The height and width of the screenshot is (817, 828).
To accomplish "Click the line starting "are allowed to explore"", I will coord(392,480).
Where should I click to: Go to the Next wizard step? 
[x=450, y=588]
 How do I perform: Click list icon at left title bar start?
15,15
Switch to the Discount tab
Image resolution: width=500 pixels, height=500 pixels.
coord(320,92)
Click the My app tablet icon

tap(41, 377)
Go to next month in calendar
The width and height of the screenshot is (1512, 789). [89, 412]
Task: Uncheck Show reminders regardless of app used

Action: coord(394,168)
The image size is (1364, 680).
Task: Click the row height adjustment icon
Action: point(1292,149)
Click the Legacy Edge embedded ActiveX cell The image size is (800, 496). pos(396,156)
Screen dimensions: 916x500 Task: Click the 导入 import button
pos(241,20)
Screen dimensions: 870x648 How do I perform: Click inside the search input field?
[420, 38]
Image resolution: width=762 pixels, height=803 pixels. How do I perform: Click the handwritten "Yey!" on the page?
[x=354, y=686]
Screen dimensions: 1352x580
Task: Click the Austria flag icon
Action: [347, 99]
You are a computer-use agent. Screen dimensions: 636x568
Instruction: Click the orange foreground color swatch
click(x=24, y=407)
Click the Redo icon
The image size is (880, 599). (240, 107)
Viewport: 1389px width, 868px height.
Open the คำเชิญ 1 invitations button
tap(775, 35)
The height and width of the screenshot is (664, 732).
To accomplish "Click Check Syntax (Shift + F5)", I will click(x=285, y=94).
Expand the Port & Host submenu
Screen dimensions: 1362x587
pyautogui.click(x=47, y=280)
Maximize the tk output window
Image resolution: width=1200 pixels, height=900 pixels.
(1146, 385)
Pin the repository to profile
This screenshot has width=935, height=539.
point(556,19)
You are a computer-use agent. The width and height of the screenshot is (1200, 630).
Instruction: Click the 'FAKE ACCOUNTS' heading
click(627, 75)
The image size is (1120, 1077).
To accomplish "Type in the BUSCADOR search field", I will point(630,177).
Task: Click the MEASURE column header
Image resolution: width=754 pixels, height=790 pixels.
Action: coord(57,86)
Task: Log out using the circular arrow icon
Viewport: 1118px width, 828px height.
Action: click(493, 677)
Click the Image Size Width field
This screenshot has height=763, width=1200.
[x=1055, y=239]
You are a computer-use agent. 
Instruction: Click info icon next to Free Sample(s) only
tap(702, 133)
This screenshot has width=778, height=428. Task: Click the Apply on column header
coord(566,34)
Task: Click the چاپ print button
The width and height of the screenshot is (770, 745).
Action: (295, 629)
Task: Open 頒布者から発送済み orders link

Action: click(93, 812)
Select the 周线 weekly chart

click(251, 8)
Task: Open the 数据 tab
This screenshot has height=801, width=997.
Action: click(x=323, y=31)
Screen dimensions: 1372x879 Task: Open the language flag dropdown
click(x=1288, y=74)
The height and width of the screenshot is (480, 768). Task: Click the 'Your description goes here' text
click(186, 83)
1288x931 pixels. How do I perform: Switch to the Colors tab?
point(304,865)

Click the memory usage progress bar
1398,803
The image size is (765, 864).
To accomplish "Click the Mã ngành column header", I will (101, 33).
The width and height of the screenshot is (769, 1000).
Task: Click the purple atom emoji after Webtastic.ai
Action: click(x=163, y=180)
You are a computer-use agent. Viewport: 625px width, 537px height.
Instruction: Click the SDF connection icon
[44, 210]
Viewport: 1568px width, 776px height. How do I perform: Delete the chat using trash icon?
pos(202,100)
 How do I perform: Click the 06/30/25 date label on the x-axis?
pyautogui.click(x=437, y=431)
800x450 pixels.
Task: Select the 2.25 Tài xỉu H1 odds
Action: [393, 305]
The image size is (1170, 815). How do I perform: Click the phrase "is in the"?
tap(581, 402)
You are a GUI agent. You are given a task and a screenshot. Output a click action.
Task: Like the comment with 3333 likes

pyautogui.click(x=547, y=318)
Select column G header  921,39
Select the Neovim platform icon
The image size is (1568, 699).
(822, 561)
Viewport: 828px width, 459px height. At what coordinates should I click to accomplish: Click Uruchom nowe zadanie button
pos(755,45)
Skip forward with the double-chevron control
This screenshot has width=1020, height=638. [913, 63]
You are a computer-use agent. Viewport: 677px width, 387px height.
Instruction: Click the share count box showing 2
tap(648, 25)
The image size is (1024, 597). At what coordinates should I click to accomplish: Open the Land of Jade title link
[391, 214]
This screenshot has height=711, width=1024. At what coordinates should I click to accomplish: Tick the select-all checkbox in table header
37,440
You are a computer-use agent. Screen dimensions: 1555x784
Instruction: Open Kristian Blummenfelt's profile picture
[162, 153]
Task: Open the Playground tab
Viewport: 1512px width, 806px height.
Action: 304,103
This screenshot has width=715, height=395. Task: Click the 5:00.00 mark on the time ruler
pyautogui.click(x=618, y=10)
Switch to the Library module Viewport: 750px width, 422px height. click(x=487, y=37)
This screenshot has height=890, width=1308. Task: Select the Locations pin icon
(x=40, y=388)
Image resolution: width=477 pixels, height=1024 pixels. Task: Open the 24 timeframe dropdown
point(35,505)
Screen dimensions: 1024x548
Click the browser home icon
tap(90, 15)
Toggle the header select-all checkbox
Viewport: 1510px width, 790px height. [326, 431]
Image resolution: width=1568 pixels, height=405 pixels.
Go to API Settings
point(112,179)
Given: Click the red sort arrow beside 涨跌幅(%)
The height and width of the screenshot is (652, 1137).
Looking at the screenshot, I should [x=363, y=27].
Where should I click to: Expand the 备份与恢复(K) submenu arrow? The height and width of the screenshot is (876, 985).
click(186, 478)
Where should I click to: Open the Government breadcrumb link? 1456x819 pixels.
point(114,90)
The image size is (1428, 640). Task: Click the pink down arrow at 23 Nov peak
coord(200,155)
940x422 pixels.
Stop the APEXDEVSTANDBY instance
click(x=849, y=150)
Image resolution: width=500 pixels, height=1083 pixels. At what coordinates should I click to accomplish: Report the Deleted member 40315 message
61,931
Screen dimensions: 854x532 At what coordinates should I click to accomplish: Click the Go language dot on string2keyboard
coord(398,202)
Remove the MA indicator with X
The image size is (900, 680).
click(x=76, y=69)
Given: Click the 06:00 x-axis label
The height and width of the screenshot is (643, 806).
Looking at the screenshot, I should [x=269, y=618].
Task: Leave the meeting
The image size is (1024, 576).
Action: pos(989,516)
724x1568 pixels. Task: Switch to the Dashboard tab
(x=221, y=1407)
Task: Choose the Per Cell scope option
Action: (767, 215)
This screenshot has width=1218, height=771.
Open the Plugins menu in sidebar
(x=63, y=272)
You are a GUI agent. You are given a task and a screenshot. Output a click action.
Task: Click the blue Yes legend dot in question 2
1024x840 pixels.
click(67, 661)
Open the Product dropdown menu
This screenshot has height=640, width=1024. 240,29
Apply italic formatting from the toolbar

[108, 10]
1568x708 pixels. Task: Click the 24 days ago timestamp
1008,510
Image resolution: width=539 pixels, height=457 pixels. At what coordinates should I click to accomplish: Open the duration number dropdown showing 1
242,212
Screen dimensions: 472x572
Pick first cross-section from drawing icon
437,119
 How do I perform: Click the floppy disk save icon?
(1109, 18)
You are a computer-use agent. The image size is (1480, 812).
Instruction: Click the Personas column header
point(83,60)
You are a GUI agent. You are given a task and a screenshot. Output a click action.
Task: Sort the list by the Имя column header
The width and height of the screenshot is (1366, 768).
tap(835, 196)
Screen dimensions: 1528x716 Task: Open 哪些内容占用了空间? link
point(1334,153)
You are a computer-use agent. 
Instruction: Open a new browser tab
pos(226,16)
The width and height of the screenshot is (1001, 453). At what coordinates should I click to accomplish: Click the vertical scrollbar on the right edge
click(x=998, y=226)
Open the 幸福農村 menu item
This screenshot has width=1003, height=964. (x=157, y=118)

******

> _TRY IT_:
Give only the number of lines in the material above where the string "agent" appears.

> _SOLUTION TO THE PROBLEM_:
11